**What is being asked**: Update the entries starting at "Where should I click to: Expand" and ending at "pos(924,444)", changing "June 30" to "July 14" and leaving everything else as it is.

-- Start Records for the exercise --

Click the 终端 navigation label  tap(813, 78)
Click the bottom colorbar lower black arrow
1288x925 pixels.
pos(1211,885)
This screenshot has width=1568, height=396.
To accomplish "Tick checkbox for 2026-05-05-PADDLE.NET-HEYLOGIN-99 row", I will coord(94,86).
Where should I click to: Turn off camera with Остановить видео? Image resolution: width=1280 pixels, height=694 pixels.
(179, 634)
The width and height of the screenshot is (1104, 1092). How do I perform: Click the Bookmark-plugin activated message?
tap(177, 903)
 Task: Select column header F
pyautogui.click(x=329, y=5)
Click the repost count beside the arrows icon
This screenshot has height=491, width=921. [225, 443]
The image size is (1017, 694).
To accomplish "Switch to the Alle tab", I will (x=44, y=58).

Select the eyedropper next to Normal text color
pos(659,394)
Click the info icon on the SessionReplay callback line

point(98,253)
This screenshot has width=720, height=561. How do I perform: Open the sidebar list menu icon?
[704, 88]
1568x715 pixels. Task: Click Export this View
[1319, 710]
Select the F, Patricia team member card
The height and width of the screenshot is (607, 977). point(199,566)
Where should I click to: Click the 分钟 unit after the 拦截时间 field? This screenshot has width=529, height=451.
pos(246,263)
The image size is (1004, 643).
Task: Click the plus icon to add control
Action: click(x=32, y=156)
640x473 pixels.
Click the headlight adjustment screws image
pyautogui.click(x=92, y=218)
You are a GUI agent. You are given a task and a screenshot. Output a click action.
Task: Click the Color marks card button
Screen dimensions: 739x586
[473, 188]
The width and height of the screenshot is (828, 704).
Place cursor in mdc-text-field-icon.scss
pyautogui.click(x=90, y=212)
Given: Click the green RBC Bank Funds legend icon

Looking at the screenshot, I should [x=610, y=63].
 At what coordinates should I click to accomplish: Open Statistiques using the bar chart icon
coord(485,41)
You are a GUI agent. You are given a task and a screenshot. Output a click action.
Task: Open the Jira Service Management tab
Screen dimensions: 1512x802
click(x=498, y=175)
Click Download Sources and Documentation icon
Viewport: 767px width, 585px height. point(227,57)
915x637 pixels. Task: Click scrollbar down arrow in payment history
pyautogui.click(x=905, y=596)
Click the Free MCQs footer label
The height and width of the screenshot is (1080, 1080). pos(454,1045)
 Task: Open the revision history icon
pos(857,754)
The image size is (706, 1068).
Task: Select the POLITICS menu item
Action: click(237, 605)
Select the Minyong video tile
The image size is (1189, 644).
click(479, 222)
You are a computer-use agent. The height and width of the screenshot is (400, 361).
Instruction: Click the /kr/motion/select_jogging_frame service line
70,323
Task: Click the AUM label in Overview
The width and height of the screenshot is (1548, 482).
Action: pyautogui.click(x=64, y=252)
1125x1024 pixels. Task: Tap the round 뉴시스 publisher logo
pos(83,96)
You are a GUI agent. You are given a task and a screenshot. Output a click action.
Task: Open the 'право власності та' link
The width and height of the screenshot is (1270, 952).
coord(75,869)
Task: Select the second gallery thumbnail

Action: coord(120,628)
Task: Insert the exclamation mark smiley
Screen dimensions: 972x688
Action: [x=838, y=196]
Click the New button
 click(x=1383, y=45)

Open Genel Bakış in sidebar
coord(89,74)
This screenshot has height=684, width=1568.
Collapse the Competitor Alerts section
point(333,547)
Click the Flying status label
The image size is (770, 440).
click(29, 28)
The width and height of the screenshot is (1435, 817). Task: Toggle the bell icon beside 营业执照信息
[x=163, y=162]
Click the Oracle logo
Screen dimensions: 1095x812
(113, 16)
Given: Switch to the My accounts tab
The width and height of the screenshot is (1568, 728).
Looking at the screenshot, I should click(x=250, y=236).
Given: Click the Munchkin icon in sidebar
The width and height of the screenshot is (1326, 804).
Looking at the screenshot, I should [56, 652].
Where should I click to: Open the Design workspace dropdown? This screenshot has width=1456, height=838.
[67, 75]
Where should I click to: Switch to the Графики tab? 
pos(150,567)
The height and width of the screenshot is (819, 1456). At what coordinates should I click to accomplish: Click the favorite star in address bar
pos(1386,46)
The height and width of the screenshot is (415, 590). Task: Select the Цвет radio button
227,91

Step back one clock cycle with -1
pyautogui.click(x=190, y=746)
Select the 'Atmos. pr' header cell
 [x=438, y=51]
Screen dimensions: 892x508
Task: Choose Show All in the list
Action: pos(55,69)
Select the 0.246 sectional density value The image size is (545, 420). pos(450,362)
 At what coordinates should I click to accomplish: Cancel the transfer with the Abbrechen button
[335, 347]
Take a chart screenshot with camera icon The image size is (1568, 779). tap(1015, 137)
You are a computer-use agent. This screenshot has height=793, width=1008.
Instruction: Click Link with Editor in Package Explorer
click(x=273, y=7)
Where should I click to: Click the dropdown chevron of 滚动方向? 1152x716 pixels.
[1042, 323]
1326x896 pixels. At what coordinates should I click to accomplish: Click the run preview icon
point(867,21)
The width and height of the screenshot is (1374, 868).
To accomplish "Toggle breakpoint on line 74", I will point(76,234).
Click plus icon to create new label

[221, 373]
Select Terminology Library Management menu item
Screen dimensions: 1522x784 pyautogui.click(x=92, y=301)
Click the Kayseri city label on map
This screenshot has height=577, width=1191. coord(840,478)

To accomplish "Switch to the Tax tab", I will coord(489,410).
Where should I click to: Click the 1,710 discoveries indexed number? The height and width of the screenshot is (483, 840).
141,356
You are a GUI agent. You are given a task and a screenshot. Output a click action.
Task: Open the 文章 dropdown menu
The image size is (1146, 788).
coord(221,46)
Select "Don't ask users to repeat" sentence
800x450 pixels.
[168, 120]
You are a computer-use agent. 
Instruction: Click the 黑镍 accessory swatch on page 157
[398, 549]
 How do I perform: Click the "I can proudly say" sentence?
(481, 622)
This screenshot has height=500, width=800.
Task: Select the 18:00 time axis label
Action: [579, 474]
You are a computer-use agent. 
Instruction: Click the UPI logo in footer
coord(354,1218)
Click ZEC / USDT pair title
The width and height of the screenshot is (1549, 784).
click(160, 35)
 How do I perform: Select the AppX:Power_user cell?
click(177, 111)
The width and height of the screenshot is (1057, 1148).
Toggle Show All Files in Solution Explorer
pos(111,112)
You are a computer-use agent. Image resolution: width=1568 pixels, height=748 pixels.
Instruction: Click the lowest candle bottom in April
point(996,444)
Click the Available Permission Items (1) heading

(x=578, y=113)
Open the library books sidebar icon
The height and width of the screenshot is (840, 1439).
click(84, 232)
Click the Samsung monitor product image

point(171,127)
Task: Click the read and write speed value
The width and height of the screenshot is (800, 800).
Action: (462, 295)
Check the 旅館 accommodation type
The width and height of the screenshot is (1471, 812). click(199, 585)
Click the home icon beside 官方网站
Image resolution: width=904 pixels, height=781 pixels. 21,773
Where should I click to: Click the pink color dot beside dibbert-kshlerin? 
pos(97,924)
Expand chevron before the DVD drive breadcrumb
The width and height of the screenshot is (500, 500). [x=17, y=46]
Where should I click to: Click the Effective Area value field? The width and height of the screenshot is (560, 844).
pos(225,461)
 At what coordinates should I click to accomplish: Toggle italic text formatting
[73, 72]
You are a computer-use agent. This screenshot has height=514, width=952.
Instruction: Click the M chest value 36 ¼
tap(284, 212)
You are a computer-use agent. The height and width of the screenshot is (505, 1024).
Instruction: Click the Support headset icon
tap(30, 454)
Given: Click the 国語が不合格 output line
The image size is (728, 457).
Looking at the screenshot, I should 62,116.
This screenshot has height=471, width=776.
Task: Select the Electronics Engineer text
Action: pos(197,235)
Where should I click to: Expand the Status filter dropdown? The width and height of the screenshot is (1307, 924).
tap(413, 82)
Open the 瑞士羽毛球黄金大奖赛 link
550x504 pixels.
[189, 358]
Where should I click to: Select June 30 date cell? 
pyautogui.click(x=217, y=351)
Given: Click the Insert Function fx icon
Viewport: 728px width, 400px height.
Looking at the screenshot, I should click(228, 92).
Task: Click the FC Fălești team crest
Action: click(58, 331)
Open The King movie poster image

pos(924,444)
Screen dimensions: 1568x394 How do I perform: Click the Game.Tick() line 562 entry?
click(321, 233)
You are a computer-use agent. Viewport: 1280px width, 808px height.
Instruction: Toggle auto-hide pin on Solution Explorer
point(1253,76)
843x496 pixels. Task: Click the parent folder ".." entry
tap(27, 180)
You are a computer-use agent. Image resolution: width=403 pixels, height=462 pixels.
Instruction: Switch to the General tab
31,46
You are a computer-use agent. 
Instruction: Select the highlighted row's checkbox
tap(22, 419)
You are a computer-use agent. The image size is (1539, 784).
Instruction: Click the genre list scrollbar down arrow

-- End Records for the exercise --

**The result**:
Where should I click to: Expand the Status filter dropdown? The width and height of the screenshot is (1307, 924).
tap(413, 82)
Open the 瑞士羽毛球黄金大奖赛 link
550x504 pixels.
[189, 358]
Where should I click to: Select July 14 date cell? 
pyautogui.click(x=217, y=351)
Given: Click the Insert Function fx icon
Viewport: 728px width, 400px height.
Looking at the screenshot, I should click(228, 92).
Task: Click the FC Fălești team crest
Action: click(58, 331)
Open The King movie poster image

pos(924,444)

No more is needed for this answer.